Abstract

In From a Nation Torn: Decolonizing Art and Representation in France, 1945–1962, Hannah Feldman posits that the expression “postwar” attached to the normative history and culture of France in the era between 1945 and 1962 is misleading, and that it speaks for a nation that refused to see the wars that divided France over the future of its colonies and over the memory of Vichy at that time. Looking for contesting voices, Feldman dusts off and contextualizes a selection of art-related testimonies dating from those years, created by individuals who were most likely to be sensitive to the “decolonization” issues of their time given their origins and/or views on colonialism, and finds little reassurance from most.
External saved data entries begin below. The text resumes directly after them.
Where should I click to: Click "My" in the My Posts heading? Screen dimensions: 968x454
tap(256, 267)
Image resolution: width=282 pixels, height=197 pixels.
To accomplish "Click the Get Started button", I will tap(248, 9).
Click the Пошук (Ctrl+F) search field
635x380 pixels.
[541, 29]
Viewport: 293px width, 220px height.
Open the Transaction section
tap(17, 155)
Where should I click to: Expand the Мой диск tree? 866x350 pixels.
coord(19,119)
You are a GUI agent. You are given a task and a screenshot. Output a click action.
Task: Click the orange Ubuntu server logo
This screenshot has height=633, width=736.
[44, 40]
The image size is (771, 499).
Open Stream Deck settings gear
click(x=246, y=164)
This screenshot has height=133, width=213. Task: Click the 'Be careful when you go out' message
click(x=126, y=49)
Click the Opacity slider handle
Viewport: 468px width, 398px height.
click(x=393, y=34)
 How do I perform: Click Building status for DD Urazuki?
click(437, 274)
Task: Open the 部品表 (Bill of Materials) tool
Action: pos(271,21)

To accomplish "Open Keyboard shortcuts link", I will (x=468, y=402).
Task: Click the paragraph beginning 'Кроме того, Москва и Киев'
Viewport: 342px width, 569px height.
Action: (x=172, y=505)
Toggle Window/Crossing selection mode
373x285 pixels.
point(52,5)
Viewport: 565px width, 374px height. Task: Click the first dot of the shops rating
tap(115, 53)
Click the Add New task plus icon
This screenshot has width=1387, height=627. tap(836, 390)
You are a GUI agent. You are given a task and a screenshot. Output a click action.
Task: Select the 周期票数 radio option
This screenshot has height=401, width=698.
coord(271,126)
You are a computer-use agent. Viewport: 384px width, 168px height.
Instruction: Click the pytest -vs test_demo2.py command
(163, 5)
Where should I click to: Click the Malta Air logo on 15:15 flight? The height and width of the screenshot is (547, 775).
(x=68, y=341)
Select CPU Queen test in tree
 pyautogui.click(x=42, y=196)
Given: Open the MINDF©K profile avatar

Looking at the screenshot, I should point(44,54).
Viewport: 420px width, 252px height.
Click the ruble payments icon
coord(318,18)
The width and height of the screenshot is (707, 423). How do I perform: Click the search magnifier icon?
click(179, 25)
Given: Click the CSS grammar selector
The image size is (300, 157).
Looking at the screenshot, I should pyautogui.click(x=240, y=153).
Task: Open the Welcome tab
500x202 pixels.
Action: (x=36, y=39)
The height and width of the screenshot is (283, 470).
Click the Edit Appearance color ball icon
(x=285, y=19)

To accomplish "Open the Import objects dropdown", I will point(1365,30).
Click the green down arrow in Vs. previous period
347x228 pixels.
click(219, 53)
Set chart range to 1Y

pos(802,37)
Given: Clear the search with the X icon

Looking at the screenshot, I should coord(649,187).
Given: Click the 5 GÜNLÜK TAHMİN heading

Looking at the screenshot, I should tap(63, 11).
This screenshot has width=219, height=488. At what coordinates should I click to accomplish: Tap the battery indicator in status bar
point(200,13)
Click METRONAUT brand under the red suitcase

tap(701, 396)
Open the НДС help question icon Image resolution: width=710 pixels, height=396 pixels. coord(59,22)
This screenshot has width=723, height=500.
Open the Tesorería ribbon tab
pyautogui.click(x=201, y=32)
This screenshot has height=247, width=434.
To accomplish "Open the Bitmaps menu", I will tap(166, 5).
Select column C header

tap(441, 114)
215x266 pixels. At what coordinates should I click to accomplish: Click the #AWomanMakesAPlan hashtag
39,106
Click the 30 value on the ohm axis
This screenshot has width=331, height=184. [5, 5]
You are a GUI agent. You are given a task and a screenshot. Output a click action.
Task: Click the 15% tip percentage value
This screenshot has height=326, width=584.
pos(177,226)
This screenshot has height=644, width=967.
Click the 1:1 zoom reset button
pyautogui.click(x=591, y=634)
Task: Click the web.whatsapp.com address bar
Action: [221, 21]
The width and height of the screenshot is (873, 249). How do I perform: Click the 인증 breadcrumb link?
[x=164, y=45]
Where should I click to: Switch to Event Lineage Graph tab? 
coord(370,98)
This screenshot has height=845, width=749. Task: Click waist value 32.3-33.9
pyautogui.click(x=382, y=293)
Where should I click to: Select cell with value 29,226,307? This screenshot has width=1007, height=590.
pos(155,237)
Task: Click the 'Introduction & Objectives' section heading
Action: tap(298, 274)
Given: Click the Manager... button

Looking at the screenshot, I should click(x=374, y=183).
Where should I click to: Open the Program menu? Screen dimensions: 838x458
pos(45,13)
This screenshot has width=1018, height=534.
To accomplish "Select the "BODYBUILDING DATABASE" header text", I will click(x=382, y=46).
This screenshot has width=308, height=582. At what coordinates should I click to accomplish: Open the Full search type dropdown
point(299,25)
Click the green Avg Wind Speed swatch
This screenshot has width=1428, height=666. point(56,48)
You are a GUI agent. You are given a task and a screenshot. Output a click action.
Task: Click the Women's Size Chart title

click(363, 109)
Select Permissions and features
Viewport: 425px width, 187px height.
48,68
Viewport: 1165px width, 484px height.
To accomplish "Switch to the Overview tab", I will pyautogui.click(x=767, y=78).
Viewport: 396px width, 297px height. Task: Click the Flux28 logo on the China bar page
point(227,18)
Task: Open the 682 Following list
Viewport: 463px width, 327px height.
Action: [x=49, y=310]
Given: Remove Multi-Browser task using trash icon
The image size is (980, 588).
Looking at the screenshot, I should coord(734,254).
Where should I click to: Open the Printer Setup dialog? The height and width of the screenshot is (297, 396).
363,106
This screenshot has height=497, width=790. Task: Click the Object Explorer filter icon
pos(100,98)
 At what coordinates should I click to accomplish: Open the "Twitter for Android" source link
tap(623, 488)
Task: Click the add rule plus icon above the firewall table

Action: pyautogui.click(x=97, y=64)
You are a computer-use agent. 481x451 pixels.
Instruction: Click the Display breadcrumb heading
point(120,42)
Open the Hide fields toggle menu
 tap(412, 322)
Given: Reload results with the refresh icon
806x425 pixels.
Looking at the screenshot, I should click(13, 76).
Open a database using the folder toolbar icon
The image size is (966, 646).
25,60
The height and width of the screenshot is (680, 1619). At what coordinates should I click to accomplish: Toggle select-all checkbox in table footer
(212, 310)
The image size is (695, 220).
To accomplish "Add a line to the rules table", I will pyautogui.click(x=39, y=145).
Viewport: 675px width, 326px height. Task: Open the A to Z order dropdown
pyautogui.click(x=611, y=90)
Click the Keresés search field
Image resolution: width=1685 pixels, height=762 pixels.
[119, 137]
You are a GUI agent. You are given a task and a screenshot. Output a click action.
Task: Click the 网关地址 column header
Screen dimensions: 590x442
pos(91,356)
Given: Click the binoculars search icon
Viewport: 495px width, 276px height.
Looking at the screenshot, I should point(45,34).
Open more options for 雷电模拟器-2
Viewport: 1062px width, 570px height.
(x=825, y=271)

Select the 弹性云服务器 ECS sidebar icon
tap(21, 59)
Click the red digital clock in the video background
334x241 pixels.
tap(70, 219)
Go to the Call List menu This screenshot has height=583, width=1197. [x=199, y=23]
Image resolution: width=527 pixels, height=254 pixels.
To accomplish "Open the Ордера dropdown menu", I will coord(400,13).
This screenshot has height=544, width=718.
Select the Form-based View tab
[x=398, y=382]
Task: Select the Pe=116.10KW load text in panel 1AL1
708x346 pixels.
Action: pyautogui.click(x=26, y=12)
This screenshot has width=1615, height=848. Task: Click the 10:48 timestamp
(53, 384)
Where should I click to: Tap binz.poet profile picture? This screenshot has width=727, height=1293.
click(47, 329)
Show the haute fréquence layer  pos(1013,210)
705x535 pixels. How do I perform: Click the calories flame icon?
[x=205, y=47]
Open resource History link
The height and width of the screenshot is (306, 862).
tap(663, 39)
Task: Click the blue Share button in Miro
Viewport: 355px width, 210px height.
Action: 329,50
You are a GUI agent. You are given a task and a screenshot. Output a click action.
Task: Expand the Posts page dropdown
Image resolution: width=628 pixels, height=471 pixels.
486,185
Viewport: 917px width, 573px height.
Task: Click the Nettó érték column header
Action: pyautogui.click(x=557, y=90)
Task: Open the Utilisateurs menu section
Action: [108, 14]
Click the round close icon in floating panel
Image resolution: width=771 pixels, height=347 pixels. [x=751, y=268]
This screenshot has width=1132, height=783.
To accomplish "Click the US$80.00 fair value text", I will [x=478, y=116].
An interdisciplinary art historian with sympathies for postcolonial criticism, Feldman starts her text with André Malraux's art survey Les voix du silence from 1951, a text known for its disregard of chronology and for its intriguing juxtapositions of art from colonizer and colonized cultures on the pages of an “imaginary museum.” As a young man, Malraux opposed colonialism and later fought the Nazis. For Feldman, however, Les voix du silence follows the official formalist line, for it “severs objects from their own history in order to render them mute participants in the one he wants to construct around the temporality of the present” (p. 27). Feldman also condemns Malraux's plans for the beautification of Paris, especially the gentrification of the old Jewish neighborhood Le Marais, for ignoring the expulsion of the Algerian workers living there to ugly suburbs.